XVI DOMINGO DO
TEMPO COMUM
Por Enzo Bianchi*
Continuamos a leitura do discurso
parabólico de Jesus no Evangelho segundo Mateus. Depois da
parábola do semeador e da sua explicação, eis outra parábola ainda referente à
semeadura. Mas, se na primeira, a ênfase caía nos diversos terrenos nos quais
caía o grão bom, aqui, ao contrário, a atenção vai para o objeto da semeadura:
boa semente ou má semente.
Ouçamos, portanto, a narração:
“O Reino dos Céus é como um homem que
semeou boa semente no seu campo. Enquanto todos dormiam, veio seu inimigo,
semeou joio no meio do trigo, e foi embora. Quando o trigo cresceu e as espigas
começaram a se formar, apareceu também o joio.”
Assim acontece na vida dos seres humanos e na história do mundo. Há uma semeadura de grão bom, que é feita durante o dia pelo agricultor no seu campo para obter fruto, um fruto abundante e bom. Às vezes, porém, acontece que alguém faz outra semeadura: e a faz de noite, às escondidas, porque sabe que está cometendo uma ação maléfica. Ele semeia joio, erva que não dá fruto, mas explora o terreno e acaba sufocando a boa semente. Assim, em certo momento do crescimento do trigo, aparece também essa erva daninha... Então, o campo não é mais uma esperança de boa colheita, mas parece ameaçado, de modo que o fatigante trabalho não dará o fruto previsto.
Essa descoberta surpreende e entristece
o agricultor. Como é possível? Por quê? O que aconteceu e o que o agricultor
não viu, não observou? São perguntas que dizem respeito ao mal presente ao lado
do bem. Em certo ponto da nossa existência, nós também descobrimos a presença
do mal: quem o introduziu em nós e ao nosso redor? Por que não o percebemos?

Seção de dados
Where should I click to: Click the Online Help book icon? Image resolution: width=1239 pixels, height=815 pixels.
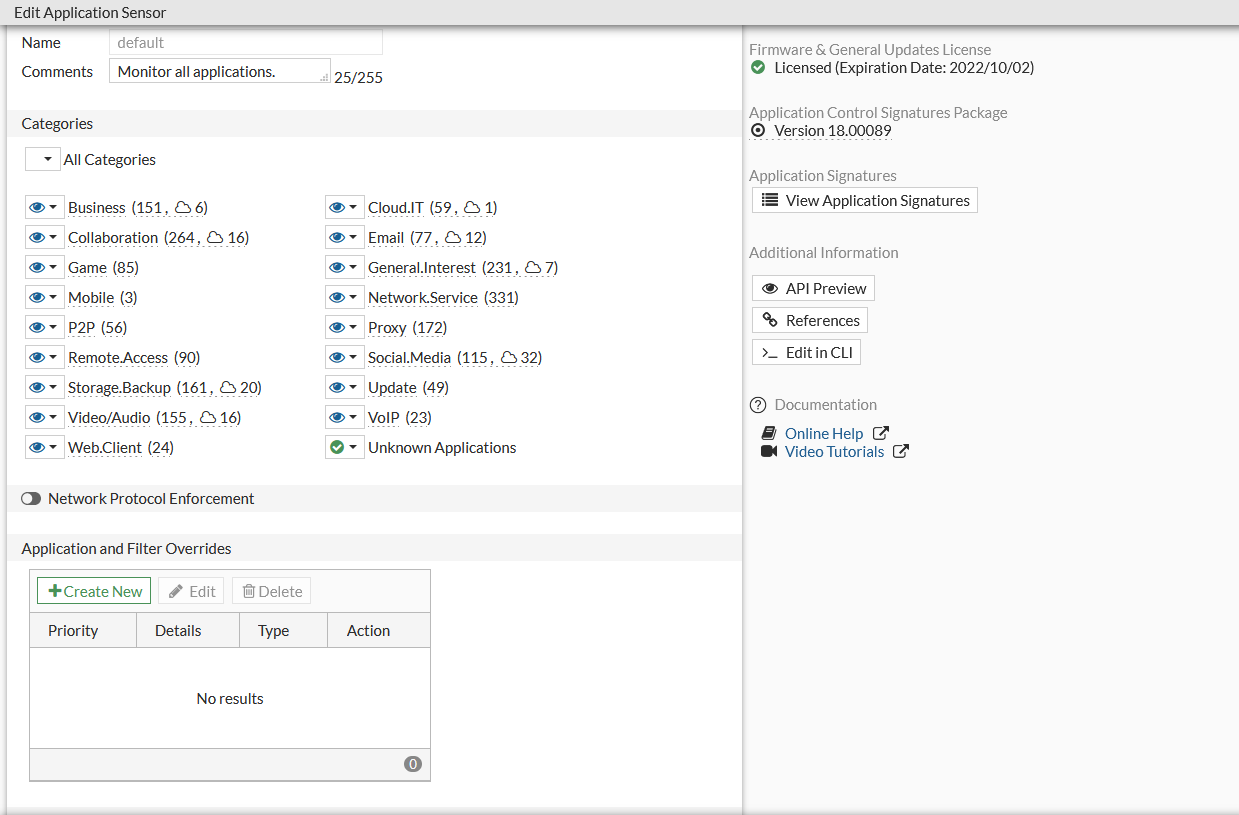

Exercício escrito 1
No comentário sobre a parábola do joio, em que momento o inimigo faz a sua semeadura?
Exercício escrito 2
Reproduza, no comentário sobre a parábola do joio, o trecho que vai de "XVI DOMINGO DO" até "ou má semente.".
A listagem vem de uma fonte diferente da do comentário.

Resposta 1
De noite, às escondidas.

Resposta 2
XVI DOMINGO DO
TEMPO COMUM
Por Enzo Bianchi*
Continuamos a leitura do discurso
parabólico de Jesus no Evangelho segundo Mateus. Depois da
parábola do semeador e da sua explicação, eis outra parábola ainda referente à
semeadura. Mas, se na primeira, a ênfase caía nos diversos terrenos nos quais
caía o grão bom, aqui, ao contrário, a atenção vai para o objeto da semeadura:
boa semente ou má semente.